▶ **WRITTEN TASK 1**: Rewrite the records from the line containing "fabricant (291, 477)" through the line containing "Aceptar solo las cookies necesarias (65, 350)", including the requests, and shift every coordinate in the answers by adding 73 to each number.

▶ **READING PASSAGE**:

# Adventure game trailer music



## Simon Ravn (Feb 13, 2005)

Just finished this one-minute score for a trailer for a hopefully upcoming game I might work on. There are some obvious Elfman and Williams influences.

http://www.simonravn.com/media/HCA-Long.mp3


Sample rundown:

Violins+cellos - custom
Violas+basses - SI + VSL + QLSO
Flutes - custom + Westgate
Bassoon, clarinet, oboe etc - VSL + Westgate
Trumpets - custom
Horns - SI
Bones - SI+SAM
Tuba - SI
Percussion, celesta etc - True Strike
Harp - QLSO


----------



## Sid_Barnhoorn (Feb 13, 2005)

Very cool, Simon and indeed I hear the Elfman/Williams influences. Good job...

Cya,


----------



## Frederick Russ (Feb 13, 2005)

Man those strings are to die for - great sound, excellent mix and nice composition Simon. I hope you get the gig!


----------



## FilmComposerZ (Feb 13, 2005)

Excellent Simon, excellent. Nice orchestration and MIX!


----------



## Dr.Quest (Feb 13, 2005)

Superb as always! Love the True Strike stuff. Wonderful Comp!
J


----------



## choc0thrax (Feb 13, 2005)

From listening to the beginning of it i'd say this game is called "Edward potterhands". I liked it.

▶ **WRITTEN TASK 2**: In the adventure game trailer music thread, which sample library is listed for the harp?

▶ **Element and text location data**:
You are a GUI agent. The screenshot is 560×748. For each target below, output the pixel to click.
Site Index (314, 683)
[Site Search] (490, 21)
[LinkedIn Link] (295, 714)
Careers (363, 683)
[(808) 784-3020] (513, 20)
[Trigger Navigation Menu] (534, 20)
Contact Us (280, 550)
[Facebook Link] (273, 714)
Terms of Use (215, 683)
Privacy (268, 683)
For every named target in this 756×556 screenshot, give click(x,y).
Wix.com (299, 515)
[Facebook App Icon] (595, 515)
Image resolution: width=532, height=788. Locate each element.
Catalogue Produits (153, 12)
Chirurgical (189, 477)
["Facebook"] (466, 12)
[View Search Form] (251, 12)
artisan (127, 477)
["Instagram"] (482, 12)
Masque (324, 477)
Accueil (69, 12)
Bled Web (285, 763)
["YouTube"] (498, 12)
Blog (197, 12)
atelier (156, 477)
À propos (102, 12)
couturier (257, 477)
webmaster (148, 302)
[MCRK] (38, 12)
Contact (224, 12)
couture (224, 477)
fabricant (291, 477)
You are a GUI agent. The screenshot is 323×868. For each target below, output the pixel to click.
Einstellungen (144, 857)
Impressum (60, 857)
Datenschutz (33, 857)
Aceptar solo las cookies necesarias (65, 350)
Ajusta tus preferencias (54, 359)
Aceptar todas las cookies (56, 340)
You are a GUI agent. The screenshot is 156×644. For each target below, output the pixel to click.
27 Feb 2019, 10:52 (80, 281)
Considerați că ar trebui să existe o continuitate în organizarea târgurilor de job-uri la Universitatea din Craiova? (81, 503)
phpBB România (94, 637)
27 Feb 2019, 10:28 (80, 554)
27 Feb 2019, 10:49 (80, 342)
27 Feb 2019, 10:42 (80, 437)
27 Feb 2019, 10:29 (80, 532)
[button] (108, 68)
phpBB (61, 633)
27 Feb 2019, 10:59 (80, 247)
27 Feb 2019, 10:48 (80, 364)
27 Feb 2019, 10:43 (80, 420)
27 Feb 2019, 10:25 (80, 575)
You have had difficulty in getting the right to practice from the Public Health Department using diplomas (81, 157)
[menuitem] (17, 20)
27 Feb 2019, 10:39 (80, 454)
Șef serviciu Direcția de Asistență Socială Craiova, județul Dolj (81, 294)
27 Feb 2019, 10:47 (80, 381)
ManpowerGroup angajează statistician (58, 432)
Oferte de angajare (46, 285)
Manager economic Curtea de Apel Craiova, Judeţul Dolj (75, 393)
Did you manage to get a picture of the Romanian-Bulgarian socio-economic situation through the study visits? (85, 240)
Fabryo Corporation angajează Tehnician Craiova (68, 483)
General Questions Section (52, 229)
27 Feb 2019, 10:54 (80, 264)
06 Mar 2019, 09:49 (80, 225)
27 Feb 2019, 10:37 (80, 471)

▶ **TASK ANSWER 1**:
fabricant (364, 550)
You are a GUI agent. The screenshot is 323×868. For each target below, output the pixel to click.
Einstellungen (217, 930)
Impressum (133, 930)
Datenschutz (106, 930)
Aceptar solo las cookies necesarias (138, 423)

▶ **TASK ANSWER 2**: QLSO